While Cohen was sitting in a café in Tel Aviv, one or two Israeli musicians recognized him and persuaded him that it might be useful to join a group that was about to perform on the Suez front. Matti Friedman, an Israeli-Canadian journalist, has written a fascinating little book about the grim weeks that followed this moment. The Cohen estate (the singer died in 2016) gave Friedman access to a brief manuscript the singer wrote about this interval, but it doesn’t appear to have been that informative. Instead, much of Who by Fire is drawn from conversations Friedman had with the now elderly men and women who fought in that October 1973 war. They had little to say about Cohen, whom they either did not remember or found preoccupied, but gave vivid and detailed accounts of their camaraderie and of the bodily and emotional battering of war.
They also supplied Friedman with a batch of unaffected photographs, which illustrate the book. The honest narrative reaches a climax when Friedman describes performances at airfields near Suez. One took place only a day or two after the Israeli commander Ariel Sharon’s troops had crossed the canal, experiencing heavy losses as they did so. Cohen sang “Bird on the Wire” and a few other well-known songs for a crowd of exhausted soldiers – Sharon included. Some knew of him and his music, others did not. As helicopters came and went, Cohen witnessed injured soldiers being unloaded. The sight upset him until he learnt that the combatants were Egyptians, not Israelis. The relief that he felt at this moment he later considered unforgivably provincial.
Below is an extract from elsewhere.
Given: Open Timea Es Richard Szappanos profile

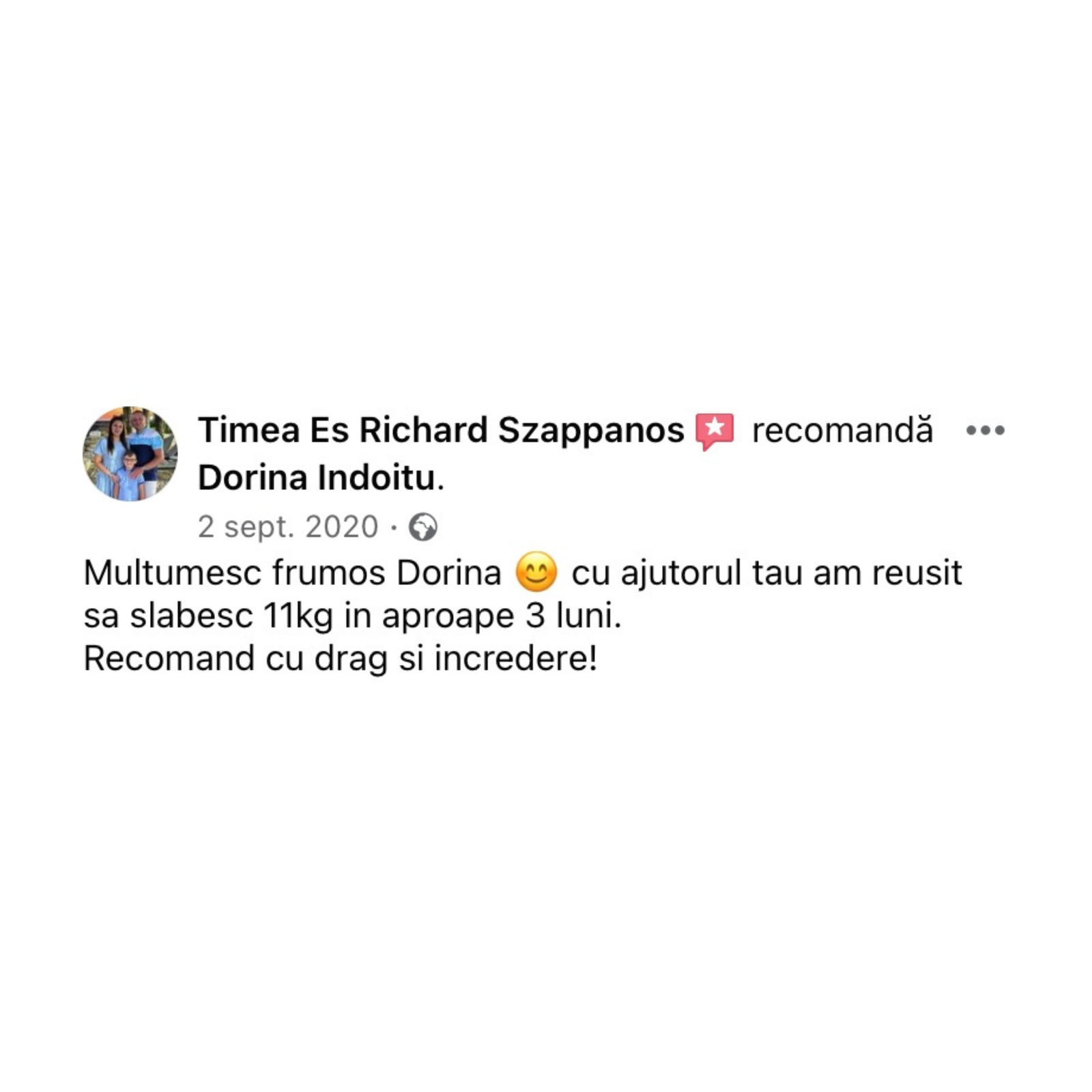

Cohen returned to his partner and son in Greece soon after the concerts were finished. He acknowledged at the time the extent to which this interlude revived him personally and creatively, although, on the whole, he had practically nothing further to say about it. Friedman addresses this important gap in the singer’s biography as best as he can, given how little he had to work with. More forcefully, Who by Fire offers a valuable granular account of the Yom Kippur war from the perspectives of Israeli soldiers.